Friday, June 25, 2010

I trust me more than I trust you.

Today's blog isn't about the fun warm and fuzzy love that I would normally blog about. Today, I want to go away. I want to go away from everything and everybody. The people I normally rely on to make me, I don't know, (Sane?) are making me think that they think that I should doubt myself and what I feel. Say that 5 times fast.

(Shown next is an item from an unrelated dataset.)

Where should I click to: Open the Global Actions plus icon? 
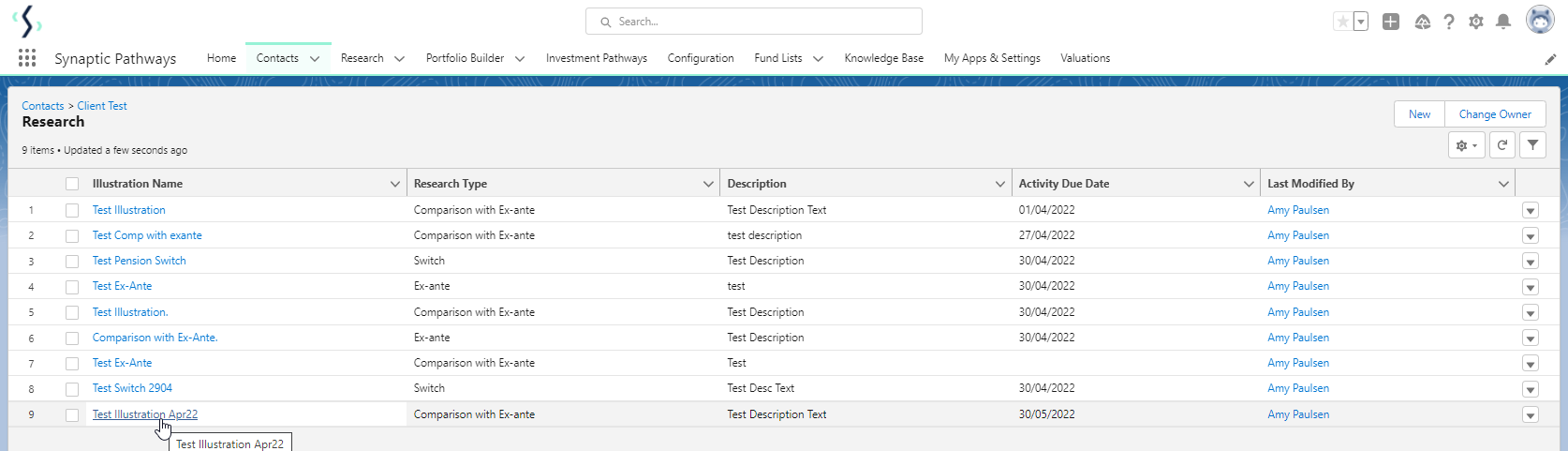click(x=1391, y=22)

Maybe I'm too emotional. Maybe I miss things. Maybe my feelings are not meant to be felt so deeply and maybe I should ignore my instincts and just let things be. See, the thing is I trust me and though sometimes I'm not always on point about something, I think about whatever it is that I question and wait for it to reveal itself (which it does most of the time). Whether it's about relationships, career, education or picking out a pair of shoes, gut feelings are gut feelings and should not be ignored. Always listen to the initial feeling you get about something and then look at everything around you that contributes to you feeling like that thing is an issue. It may not be a huge issue but then again it could be that thing that could, if ignored, put you in a very bad place.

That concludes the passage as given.